Ironically the strongest hive from last year was the hive I identified Saturday as having the biggest problem.  A drone laying queen!  I had expected to see brood on 4-8 frames based on my other hives.  What I saw was spotty brood on 3 or 4 frames, and it was all drone brood.  The bullet shaped brood was sprinkled all around the brood nest, with no worker brood.  Not to mention the abundance of emerged drones walking around on the comb.  I know the weather has been mild, but this is still far too early for drone brood to be appearing let alone walking on the comb.  If you back up from Saturday to the date drone eggs (unfertilized eggs really) would have been laid you get something in mid-February.  Clearly way to early for drone production.  I actually had one of my hives do this last year as well, so I knew exactly what I was looking at when I saw all the drones, and bullet shaped brood.

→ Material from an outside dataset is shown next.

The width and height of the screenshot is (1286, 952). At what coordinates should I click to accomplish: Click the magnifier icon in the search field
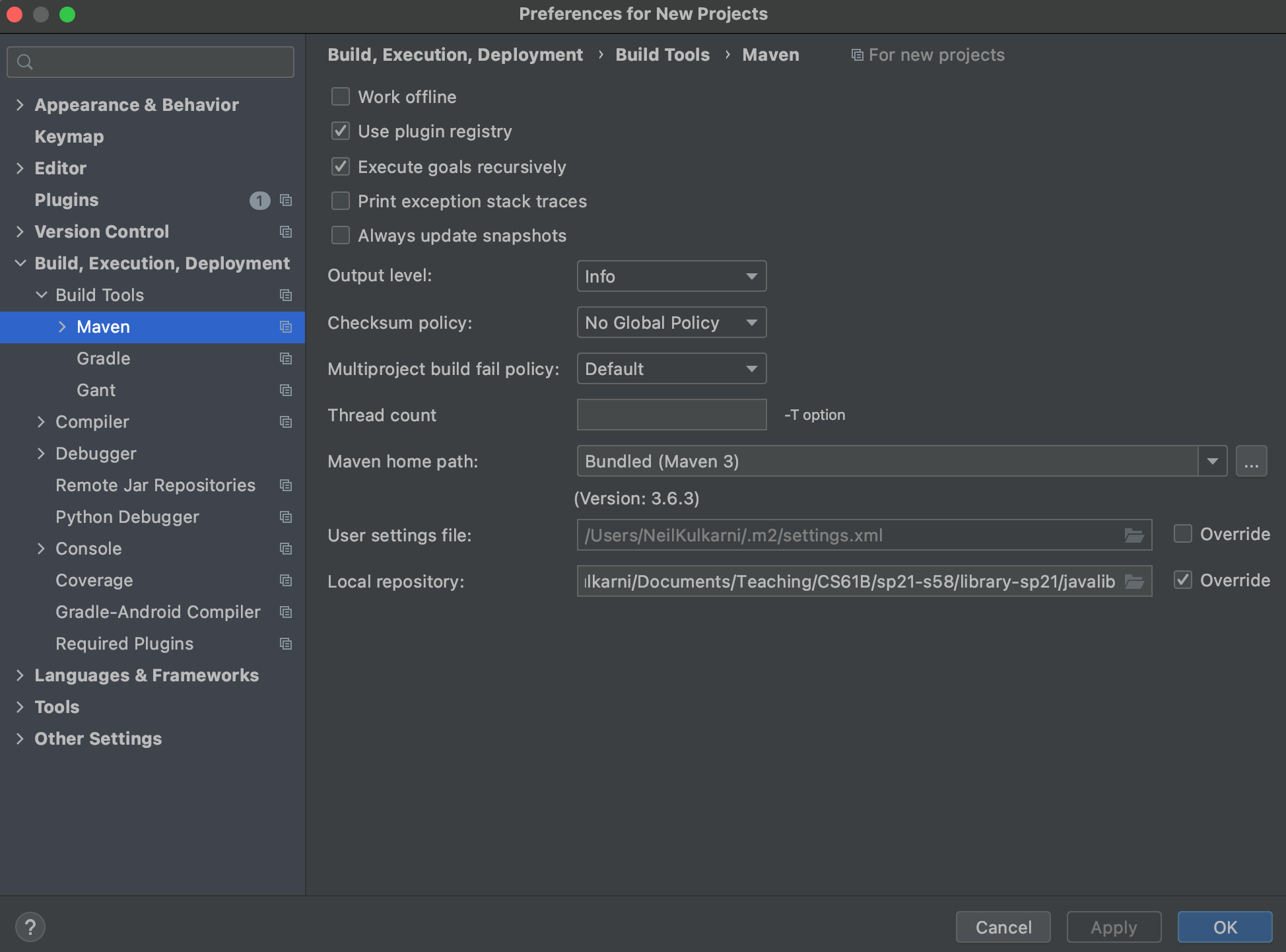pyautogui.click(x=25, y=61)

Drone in green circle, note the larger eyes than most bees on the frame.

 

So I plucked the queen off the frame, and replaced here with a queen from one of the three small nucs that had survived over the winter.  Another reason it pays to keep nucs around!  I placed her in an introduction cage and added a top feeder with plenty of sugar syrup.  I checked on her quickly today and you can see from the picture below the worker bees have certainly found her.  They didn’t seem aggressive, but I figured I wait another 2-3 days to release her to be on the safe side.  Queens are pretty tough to come by this time of year!  This introduction frame is probably a little overkill, but this is cheap insurance that colony accepts her.  You can wait up to 2 weeks if necessary before releasing her.

You can see the clump of bees in the green circle huddled up around the new queen. At this point the frame and new queen has been in the hive for 5 days.

I’m not entirely sure how good a queen she is, but I know at least she is laying fertilized eggs.  If she doesn’t have good brood production by early April she will be replaced.

7 Mar

Red Maple in Bloom

Posted by gmeadevt in Nectar Source.

Got a pretty good picture of a honeybee working the red maple that's just off my back deck. At any one time there was probably 100+ bees working the tree.

 

Got this picture on my back deck this afternoon after work.  It’s nice to see natural sources of nectar and pollen coming online!

 

 

5 Mar

Getting Ready For Swarm Season

Posted by gmeadevt in Honeybee Equipment. Tagged: , .

Put together a swarm trap today, or finished putting it together I should say.  It’s constructed from a Sono tub I picked up at Home Depot for $11.00.  I actually cut the tube in half so I’ll be able to make one more from the tube.  As you’ll see in the pic I rigged up the ends to hold frames so should a swarm find my trap they would be easier to deal with and move into another hive.  Cornell university put out an interesting study a decade or two ago regarding capturing swarms.  Worth reading if you’re interested in giving it a try.  Get the online PDF here.

All that’s left is to slap a coat or two of paint on this and get it baited up.

5 Mar

More new honey bee equipment

Posted by gmeadevt in Honeybee Equipment. Tagged: .

Here are some photos of recently made honeybee equipment.  Getting geared up for April!

I’ve found that some items (covers, bottom boards, mating nucs, etc) I can make much cheaper than you can buy them.  Other items such as hive bodies, honey supers, and frames I can’t even come close to competing on cost.

Most commercial beekeepers use migratory covers and no inner cover. I'm making about 20 of these for new hives and mating nucs. They are made out of 3/4 inch exterior grade plywood ($30) and you can make 9-10 from one sheet of plywood.